Modulation of water and urea transport in human red cells: effects of pH and phloretin.

Abstract

It has previously been shown by Macey and Farmer (Biochim. Biophys. Acta 211:104-106, 1970) that phloretin inhibits urea transport across the human red cell membrane yet has no effect on water transport. Jennings and Solomon (J. Gen. Physiol. 67:381-397, 1976) have shown that there are separate lipid and protein binding sites for phloretin on the red cell membrane. We have now found that urea transport is inhibited by phloretin binding to the lipids with a KI of 25 +/- 8 microM in reasonable agreement with the KD of 54 +/- 5 microM for lipid binding.
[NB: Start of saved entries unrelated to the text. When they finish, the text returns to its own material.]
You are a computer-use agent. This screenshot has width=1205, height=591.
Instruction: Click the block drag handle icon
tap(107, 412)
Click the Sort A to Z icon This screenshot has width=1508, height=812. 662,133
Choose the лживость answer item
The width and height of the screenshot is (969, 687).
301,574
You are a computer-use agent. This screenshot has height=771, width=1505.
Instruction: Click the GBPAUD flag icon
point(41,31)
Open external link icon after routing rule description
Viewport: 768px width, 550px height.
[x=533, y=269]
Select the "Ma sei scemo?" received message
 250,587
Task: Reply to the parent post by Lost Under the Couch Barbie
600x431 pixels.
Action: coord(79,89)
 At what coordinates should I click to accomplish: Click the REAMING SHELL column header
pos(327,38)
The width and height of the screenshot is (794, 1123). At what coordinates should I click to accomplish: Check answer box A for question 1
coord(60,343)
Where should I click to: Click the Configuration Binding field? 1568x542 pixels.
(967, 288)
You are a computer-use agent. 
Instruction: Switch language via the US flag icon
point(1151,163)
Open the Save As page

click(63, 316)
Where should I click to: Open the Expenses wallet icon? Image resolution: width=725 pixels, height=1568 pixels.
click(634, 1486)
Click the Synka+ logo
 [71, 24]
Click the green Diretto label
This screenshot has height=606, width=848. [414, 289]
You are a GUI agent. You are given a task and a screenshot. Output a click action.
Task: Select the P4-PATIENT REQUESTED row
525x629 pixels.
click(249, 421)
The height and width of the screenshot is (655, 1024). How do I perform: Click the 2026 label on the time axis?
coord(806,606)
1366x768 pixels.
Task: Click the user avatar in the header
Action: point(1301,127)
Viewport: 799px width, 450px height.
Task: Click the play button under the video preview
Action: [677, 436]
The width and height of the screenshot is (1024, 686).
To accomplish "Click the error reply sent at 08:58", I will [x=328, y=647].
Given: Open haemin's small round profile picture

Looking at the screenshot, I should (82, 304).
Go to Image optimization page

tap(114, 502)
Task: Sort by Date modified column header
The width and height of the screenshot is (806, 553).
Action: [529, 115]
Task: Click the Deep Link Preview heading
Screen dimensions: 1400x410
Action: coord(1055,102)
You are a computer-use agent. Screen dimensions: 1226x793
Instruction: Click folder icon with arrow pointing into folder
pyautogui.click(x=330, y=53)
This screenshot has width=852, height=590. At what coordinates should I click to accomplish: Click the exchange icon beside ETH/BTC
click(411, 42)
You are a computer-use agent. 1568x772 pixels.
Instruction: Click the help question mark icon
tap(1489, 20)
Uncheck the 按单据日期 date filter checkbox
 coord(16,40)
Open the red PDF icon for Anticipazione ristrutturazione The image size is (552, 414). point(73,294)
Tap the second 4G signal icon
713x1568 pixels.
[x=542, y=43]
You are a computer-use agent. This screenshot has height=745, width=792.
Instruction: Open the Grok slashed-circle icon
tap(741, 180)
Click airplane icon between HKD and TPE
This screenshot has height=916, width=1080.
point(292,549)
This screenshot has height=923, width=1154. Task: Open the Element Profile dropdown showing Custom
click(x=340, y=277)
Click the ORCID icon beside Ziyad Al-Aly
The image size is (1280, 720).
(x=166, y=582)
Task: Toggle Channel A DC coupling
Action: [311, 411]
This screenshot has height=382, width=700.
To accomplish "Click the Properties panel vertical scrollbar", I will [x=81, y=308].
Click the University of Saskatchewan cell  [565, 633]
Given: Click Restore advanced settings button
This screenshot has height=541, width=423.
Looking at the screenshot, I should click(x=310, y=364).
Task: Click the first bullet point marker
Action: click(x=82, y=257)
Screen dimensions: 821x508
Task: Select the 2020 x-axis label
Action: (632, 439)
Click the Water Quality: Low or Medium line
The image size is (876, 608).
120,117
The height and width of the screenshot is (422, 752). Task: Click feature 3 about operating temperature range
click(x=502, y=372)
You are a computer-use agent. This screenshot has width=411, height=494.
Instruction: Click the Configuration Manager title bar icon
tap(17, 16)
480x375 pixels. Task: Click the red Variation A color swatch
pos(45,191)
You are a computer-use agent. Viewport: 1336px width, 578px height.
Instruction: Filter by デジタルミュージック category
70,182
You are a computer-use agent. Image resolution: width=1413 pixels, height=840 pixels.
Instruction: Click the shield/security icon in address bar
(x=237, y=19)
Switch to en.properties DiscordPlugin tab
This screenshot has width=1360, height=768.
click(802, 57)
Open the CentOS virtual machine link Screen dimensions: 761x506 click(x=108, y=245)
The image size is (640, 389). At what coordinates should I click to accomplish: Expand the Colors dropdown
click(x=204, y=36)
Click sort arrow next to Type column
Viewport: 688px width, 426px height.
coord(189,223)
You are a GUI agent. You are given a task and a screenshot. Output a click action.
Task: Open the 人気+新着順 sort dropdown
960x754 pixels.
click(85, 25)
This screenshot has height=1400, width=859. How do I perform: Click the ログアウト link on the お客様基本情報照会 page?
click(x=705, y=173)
These experiments show that lipid/protein interactions can alter the conformational state of the urea transport protein. Phloretin binding to the protein site also modulates red cell urea transport, but the modulation is opposed by the specific stilbene anion transport inhibitor, DIDS (4,4'-diisothiocyano-2,2'-stilbene disulfonate), suggesting a linkage between the urea transport protein and band 3. Neither the lipid nor the protein phloretin binding site has any significant effect on water transport. Water transport is, however, inhibited by up to 30% in a pH-dependent manner by DIDS binding, which suggests that the DIDS/band 3 complex can modulate water transport.